Puszczyk napisał(a): Na Latarniku Wyborczym pojawił się dzisiaj test dotyczący nadchodzących wyborów. Pochwalcie się, jak bardzo zlewaczali jesteście. U mnie wygląda to tak:Lewica: 80%
KO: 75%
PSL: 57%
Konfederacja: 47%
PiS: 40%
Trochę mało pytań, a niektóre są takie, że wszystkie 5 komitetów wyborczych są na tak, więc niczego nie wnoszą.
ErgoProxy napisał(a): podobno (czyli nie na pewno - ja nie wiem) coraz częściej tak bywa, że się orze stażystą, póki można, jak się taki zestarzeje, to się go wymienia na kolejnego młodego, a na stanowisko wymagające doświadczenia przyjmuje się jednego, może dwóch - bo przez cięcie kosztów, outsourcing i obezludnianie chyba już też, zwyczajnie brakuje wakatów.

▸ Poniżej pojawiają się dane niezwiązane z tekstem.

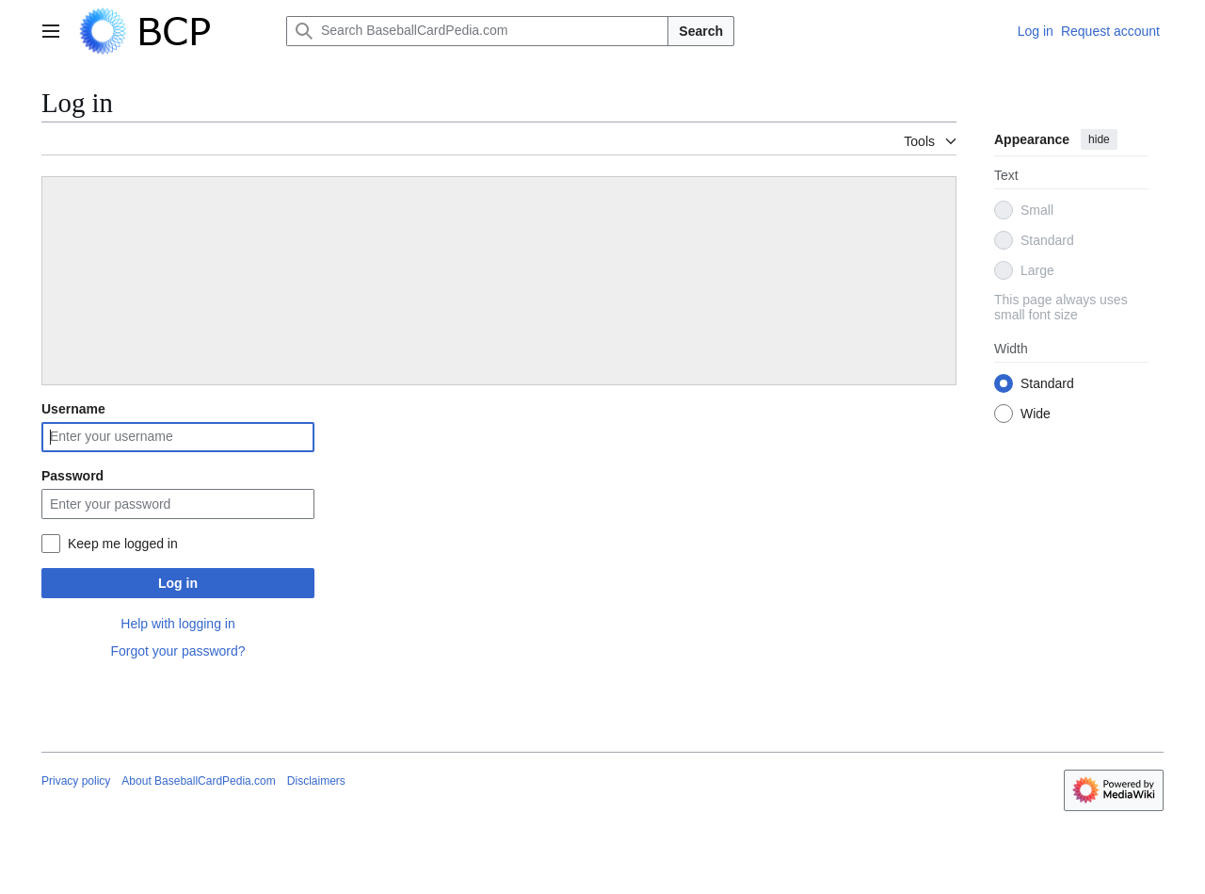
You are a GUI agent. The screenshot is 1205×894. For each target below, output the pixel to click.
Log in (178, 583)
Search (701, 31)
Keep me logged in (123, 543)
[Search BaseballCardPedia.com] (477, 31)
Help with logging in (177, 623)
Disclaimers (316, 781)
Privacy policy (75, 781)
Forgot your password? (177, 650)
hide (1099, 139)
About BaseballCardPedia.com (198, 781)
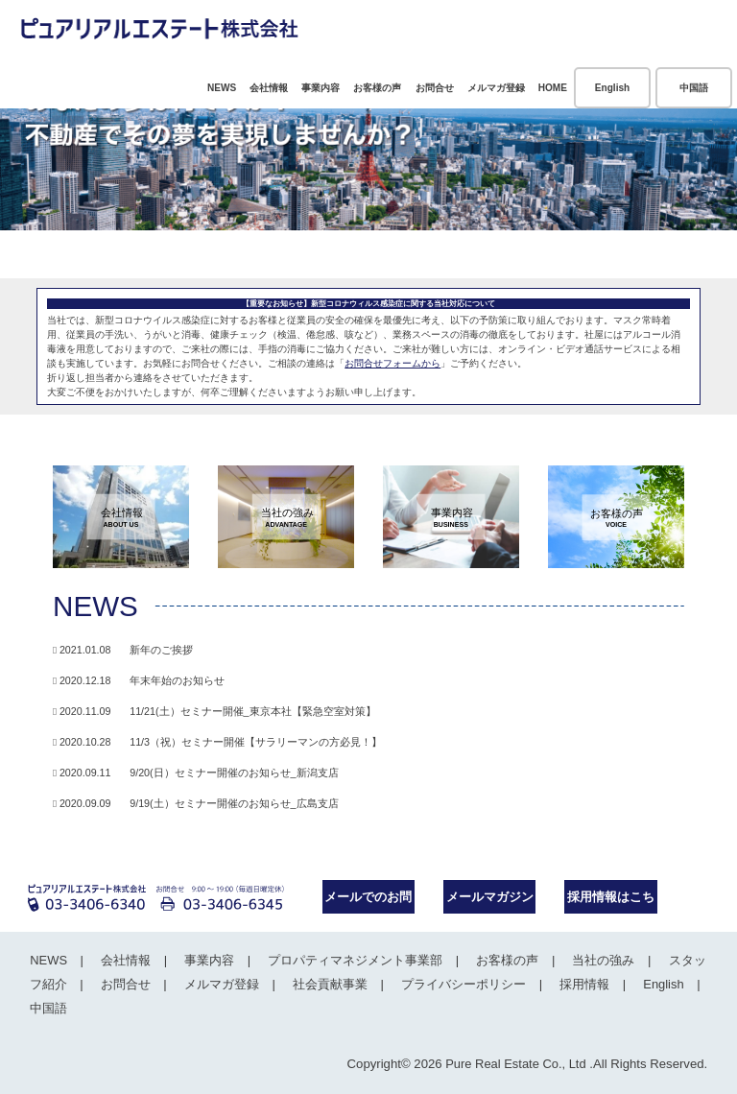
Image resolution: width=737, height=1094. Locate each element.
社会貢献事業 (327, 984)
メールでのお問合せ (368, 902)
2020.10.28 (217, 742)
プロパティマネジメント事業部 (352, 960)
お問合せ (435, 88)
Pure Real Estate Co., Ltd (513, 1064)
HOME (552, 88)
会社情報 (269, 88)
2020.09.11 (196, 772)
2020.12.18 (139, 680)
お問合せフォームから (392, 363)
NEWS (221, 88)
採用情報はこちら (610, 902)
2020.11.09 (214, 711)
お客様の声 (377, 88)
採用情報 (580, 984)
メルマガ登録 (496, 88)
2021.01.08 (123, 649)
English (612, 88)
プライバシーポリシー (459, 984)
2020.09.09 (196, 803)
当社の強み (598, 960)
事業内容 (320, 88)
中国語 (693, 88)
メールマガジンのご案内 (490, 902)
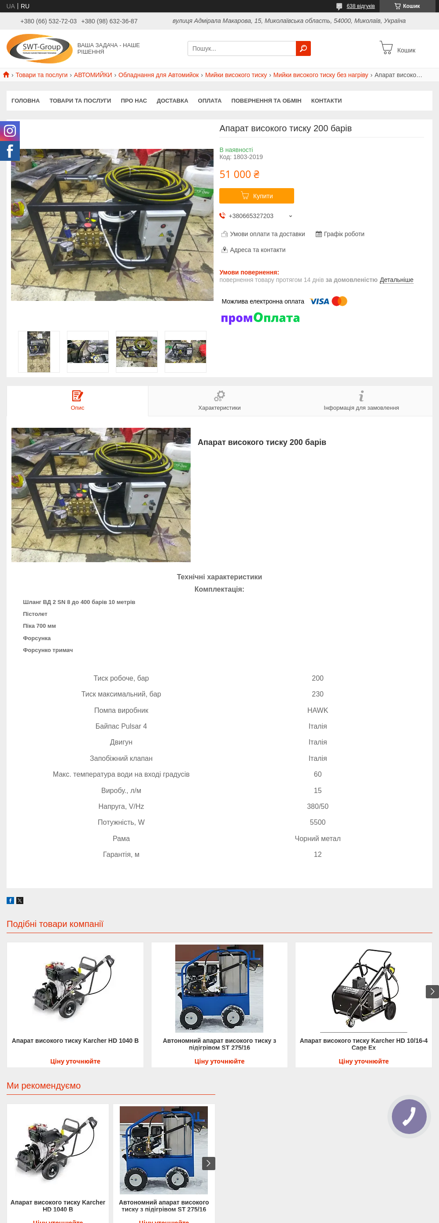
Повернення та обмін (266, 100)
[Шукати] (303, 48)
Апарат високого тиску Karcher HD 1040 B (75, 1040)
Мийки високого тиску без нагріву (321, 74)
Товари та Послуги (80, 100)
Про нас (134, 100)
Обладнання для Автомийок (158, 74)
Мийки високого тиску (236, 74)
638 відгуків (361, 6)
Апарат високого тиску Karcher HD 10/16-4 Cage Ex (364, 1044)
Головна (25, 100)
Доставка (172, 100)
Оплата (210, 100)
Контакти (326, 100)
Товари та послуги (41, 74)
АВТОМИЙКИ (93, 74)
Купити (263, 196)
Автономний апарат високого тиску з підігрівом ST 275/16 (220, 1044)
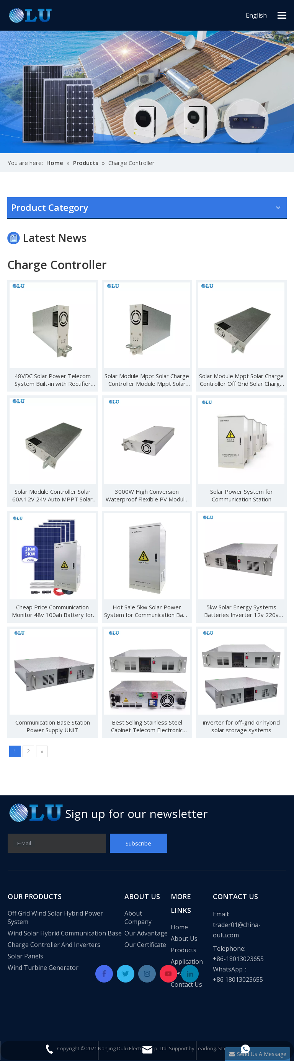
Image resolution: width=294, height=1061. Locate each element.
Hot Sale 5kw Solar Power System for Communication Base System (146, 611)
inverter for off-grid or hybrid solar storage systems (241, 726)
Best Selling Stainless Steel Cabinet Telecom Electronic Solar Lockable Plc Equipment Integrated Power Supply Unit (147, 726)
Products (183, 950)
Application (187, 961)
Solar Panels (25, 956)
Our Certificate (145, 944)
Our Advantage (146, 933)
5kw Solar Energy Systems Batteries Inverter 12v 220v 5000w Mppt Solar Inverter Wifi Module (241, 611)
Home (179, 927)
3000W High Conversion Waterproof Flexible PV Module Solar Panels (147, 495)
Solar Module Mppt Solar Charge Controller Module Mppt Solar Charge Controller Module (147, 379)
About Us (184, 938)
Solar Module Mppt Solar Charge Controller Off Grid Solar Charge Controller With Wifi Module (241, 379)
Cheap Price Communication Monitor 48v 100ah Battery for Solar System (52, 611)
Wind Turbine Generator (43, 967)
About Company (138, 917)
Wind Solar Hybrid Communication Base (65, 933)
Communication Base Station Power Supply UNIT (52, 726)
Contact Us (186, 984)
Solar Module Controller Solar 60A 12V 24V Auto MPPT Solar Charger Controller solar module (52, 495)
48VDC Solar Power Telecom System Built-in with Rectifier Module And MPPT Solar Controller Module (53, 379)
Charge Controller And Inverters (54, 944)
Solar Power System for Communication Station (241, 495)
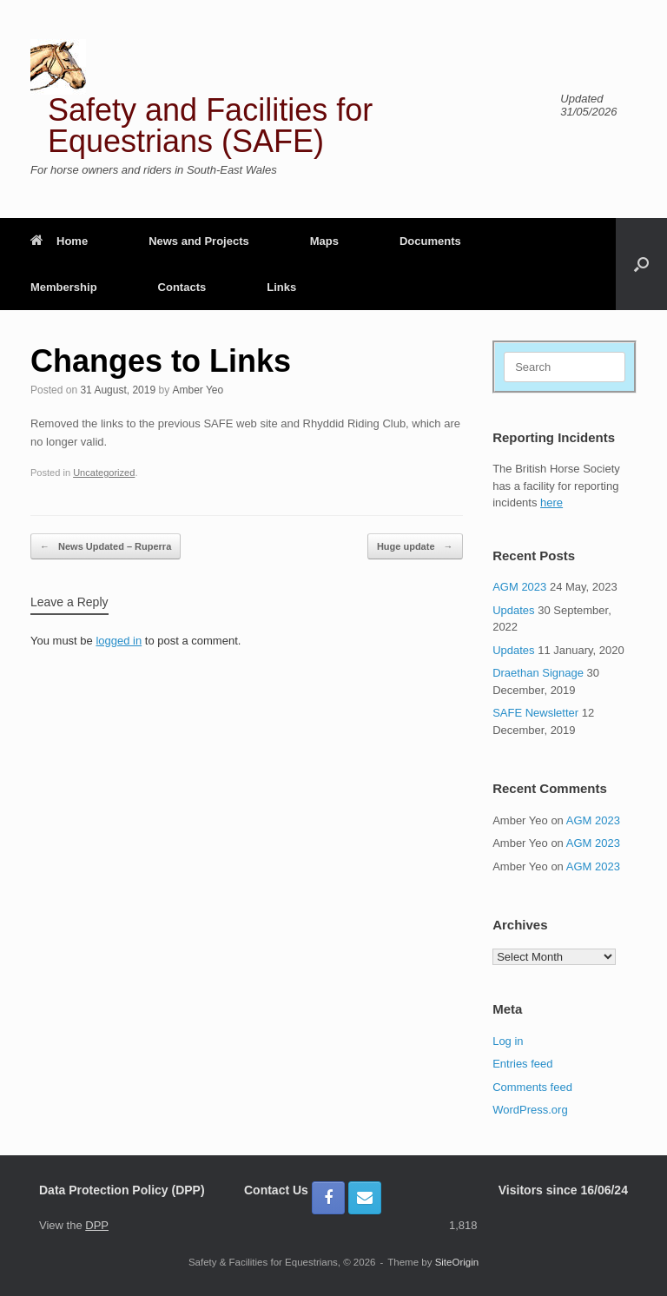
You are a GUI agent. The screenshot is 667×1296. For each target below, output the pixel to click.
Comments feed (532, 1087)
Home (59, 241)
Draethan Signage (538, 672)
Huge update (415, 546)
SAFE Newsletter (535, 712)
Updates (513, 610)
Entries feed (522, 1063)
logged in (119, 640)
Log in (507, 1041)
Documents (430, 241)
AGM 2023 (519, 586)
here (551, 502)
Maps (324, 241)
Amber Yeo (198, 390)
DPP (97, 1225)
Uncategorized (104, 472)
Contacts (182, 287)
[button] (641, 264)
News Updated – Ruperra (105, 546)
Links (281, 287)
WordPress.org (529, 1109)
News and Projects (199, 241)
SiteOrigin (457, 1262)
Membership (63, 287)
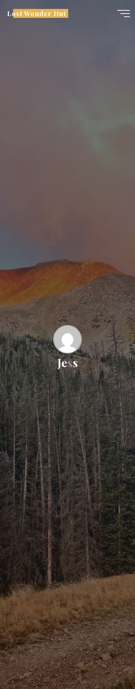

I przeciętny stażysta zostaje z tym doświadczeniem jak Grześ przez wieś z kotem w worku.Obecnie akurat tak nie jest, bo przy tak niskim bezrobociu mordory muszą przyjmować niestażystów, bo jest większa konkurencja o pracownika, niż o miejsce pracy. Natomiast przy nieco gorszej koniunkturze to rzeczywiście tak bywa, a jest to związane z polityką "wspierania młodych". Skoro stażysta na jakichś fikcyjnych niby studiach nie płaci zusu, to wiadomo, że każdy będzie wolał zatrudnić stażystę, niż etatowego pracownika. Tylko głupi płaci więcej, gdy może mniej. PiS do tego jeszcze dodał prak pitu, żeby trend wzmocnić. Konkurencja o miejsca pracy generalnie jest grą o sumie zerowej, więc powinno być oczywiste, że każdy przywilej dla jakiejś grupy oznacza zmniejszenie szans wszystkich innych.